Cod are under pressure from two directions
A team of oceanographers report in the journal Nature that rising sea-surface temperatures in important fisheries have disrupted plankton supplies.
The microscopic animals are the primary food for larval cod and their decline has meant fewer fish are making it to adulthood to be caught by trawlermen.
Fisheries experts believe North Sea cod stocks have reached a historic low.
A recent report from the International Council for the Exploration of the Sea, a scientific advisory group to the European Commission, went so far as to recommend a total ban on cod fishing in some EU waters.
Drastic cuts in fishing quotas have been introduced in a bid to save the stocks from total collapse. And these quotas are expected to become even more restricted after a meeting of fisheries ministers next week.

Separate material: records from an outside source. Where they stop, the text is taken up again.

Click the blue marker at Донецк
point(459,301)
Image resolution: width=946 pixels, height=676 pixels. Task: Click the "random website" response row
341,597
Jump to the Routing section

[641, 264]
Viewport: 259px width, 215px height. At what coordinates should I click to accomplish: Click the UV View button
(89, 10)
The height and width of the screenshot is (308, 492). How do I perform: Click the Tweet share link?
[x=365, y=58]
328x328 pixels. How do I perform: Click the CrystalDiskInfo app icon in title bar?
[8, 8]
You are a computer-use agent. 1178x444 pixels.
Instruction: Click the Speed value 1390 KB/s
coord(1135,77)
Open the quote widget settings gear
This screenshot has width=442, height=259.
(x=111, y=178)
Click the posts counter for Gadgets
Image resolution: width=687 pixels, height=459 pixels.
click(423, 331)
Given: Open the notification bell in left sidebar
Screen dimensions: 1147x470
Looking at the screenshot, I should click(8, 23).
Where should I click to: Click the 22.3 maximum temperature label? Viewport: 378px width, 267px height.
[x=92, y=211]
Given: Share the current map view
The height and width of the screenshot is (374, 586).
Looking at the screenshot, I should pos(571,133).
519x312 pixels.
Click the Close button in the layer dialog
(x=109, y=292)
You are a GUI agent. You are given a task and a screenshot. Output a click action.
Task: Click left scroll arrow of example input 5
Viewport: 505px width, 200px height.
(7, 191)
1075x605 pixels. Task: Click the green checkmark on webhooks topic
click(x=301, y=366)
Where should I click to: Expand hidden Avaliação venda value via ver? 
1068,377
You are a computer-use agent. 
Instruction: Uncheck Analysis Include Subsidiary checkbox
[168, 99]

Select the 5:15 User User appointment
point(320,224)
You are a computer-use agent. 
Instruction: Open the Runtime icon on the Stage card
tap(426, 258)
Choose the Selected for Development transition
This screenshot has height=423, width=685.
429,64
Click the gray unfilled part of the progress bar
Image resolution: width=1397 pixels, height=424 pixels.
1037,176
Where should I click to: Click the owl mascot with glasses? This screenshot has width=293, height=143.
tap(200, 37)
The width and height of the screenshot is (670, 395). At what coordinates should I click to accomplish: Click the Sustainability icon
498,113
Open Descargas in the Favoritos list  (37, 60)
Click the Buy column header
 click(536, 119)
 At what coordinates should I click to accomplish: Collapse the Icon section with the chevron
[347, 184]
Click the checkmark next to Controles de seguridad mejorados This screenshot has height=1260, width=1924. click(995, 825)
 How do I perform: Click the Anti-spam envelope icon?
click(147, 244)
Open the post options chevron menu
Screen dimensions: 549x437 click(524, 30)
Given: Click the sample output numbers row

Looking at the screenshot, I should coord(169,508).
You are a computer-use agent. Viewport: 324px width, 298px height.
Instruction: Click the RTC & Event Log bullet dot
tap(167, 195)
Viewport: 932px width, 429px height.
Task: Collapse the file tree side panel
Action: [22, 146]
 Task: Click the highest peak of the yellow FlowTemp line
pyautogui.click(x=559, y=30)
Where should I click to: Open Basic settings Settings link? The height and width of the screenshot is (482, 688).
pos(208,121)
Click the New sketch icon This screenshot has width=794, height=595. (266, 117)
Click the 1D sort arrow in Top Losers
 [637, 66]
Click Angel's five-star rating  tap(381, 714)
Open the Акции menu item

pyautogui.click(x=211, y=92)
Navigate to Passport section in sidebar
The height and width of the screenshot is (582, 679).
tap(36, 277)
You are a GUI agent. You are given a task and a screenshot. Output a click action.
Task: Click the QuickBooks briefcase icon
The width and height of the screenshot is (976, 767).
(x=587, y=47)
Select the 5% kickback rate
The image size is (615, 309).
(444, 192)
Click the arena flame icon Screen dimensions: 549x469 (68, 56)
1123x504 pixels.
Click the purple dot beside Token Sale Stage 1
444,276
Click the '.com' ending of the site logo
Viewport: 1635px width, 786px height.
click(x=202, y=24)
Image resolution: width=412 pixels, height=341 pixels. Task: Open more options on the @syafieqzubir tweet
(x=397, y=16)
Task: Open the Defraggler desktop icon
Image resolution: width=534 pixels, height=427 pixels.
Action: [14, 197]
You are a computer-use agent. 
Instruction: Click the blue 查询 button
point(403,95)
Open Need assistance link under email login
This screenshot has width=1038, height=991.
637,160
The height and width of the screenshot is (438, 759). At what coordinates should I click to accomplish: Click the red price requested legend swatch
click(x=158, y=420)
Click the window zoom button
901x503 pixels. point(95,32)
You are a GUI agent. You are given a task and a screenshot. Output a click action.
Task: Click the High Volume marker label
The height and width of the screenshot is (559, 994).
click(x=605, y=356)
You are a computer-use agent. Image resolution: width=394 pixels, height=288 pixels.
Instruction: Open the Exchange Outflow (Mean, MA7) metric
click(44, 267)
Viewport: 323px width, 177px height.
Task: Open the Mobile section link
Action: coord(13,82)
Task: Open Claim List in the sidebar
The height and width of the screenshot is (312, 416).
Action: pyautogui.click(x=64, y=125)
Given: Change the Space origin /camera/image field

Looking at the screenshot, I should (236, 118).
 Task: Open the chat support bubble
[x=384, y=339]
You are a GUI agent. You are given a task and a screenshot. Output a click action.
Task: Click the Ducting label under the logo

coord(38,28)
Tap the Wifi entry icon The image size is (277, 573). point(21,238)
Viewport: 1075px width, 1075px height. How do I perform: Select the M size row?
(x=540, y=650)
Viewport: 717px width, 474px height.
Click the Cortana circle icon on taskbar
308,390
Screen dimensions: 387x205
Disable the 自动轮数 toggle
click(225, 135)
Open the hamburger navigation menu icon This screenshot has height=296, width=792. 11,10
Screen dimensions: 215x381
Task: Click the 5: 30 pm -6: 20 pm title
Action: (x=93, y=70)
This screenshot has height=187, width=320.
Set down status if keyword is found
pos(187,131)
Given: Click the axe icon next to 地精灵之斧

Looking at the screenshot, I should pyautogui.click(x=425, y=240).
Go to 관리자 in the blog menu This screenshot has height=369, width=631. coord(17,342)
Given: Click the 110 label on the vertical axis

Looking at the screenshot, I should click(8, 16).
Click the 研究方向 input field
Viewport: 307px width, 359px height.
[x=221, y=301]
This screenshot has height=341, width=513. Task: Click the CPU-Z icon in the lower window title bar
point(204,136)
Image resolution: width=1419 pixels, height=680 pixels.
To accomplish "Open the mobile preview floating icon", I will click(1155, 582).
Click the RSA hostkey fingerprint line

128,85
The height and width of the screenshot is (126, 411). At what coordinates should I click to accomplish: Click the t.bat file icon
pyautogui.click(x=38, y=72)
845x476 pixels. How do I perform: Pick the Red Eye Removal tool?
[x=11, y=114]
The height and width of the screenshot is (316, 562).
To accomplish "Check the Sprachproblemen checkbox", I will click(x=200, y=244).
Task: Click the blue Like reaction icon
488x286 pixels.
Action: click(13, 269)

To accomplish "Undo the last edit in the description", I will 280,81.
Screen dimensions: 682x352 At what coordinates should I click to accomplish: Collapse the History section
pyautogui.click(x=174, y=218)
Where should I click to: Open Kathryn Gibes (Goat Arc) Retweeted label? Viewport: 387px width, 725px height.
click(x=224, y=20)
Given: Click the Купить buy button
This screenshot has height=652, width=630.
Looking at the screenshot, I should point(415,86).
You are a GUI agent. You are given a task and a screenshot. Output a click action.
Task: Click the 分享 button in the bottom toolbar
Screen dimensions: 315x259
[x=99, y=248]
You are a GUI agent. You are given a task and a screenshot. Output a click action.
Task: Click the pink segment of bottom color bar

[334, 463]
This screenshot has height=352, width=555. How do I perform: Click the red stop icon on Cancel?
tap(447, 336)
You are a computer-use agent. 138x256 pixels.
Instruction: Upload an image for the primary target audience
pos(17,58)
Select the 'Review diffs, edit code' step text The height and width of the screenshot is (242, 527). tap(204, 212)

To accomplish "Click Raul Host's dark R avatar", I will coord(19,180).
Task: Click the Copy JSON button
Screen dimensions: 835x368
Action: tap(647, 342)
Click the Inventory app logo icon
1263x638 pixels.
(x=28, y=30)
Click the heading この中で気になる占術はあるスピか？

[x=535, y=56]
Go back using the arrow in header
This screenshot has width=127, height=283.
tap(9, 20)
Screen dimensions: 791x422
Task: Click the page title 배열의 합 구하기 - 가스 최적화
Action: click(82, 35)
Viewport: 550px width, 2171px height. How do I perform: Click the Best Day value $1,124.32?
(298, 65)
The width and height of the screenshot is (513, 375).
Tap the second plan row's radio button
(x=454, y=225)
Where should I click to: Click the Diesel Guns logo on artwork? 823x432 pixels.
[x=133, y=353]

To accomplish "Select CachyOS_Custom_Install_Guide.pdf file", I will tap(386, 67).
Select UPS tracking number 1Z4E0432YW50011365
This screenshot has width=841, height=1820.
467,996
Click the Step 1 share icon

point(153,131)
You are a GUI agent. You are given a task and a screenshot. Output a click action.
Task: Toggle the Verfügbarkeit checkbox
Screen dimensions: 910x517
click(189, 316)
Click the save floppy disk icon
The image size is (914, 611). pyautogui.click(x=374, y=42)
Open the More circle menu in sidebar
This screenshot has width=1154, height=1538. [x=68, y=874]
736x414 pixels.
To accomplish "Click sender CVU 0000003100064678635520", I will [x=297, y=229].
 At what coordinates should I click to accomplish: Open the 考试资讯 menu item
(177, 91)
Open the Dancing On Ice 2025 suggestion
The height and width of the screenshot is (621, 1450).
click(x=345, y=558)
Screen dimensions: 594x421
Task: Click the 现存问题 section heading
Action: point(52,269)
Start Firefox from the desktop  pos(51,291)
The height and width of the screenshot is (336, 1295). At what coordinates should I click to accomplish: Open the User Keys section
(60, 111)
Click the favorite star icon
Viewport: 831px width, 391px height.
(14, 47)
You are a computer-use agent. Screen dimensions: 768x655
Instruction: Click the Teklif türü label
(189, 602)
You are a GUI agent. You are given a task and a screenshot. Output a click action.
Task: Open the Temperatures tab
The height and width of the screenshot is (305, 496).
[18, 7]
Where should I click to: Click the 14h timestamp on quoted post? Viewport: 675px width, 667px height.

Now, Gregory Beaugrand, of the French National Centre for Scientific Research, and colleagues have explained another pressure exerted on the cod population in addition to overexploitation.
The team says the surface temperature of North Sea waters has climbed an average one degree over the past 50 years and that this has had a substantial effect on the abundance and distribution of plankton.
This has been most pronounced from the mid-1980s onwards.
"There has been a northward movement of warm-water plankton and at the same time a decrease of colder water species," Dr Beaugrand told BBC News Online.
"Overall, there has been a major reorganisation of the plankton ecosystem and this has strongly impacted the quality and quantity of prey for cod."
He continued: "The increase in temperature also means larval cod have increased their metabolism - there is more energetic cost for larval cod.
"But, at the same time, there is less plankton available to have energetic gain. This is bad news for cod."
Previous studies had also tried to describe the relationship - with limited success, claimed Dr Beaugrand. But the strength of the link was evidenced in the so-called "gadoid outburst".
This was a burst in plankton supplies that triggered a surge in the cod population, fondly remembered by trawlermen, and which ran for 20 years from 1963-83.
"People had thought that overfishing was solely responsible for changes in cod recruitment but our study indicates clearly that plankton availability has an effect in addition to overfishing," Dr Beaugrand said.
He added that climatologists did not foresee an immediate return to the water temperatures that might boost plankton and cod success.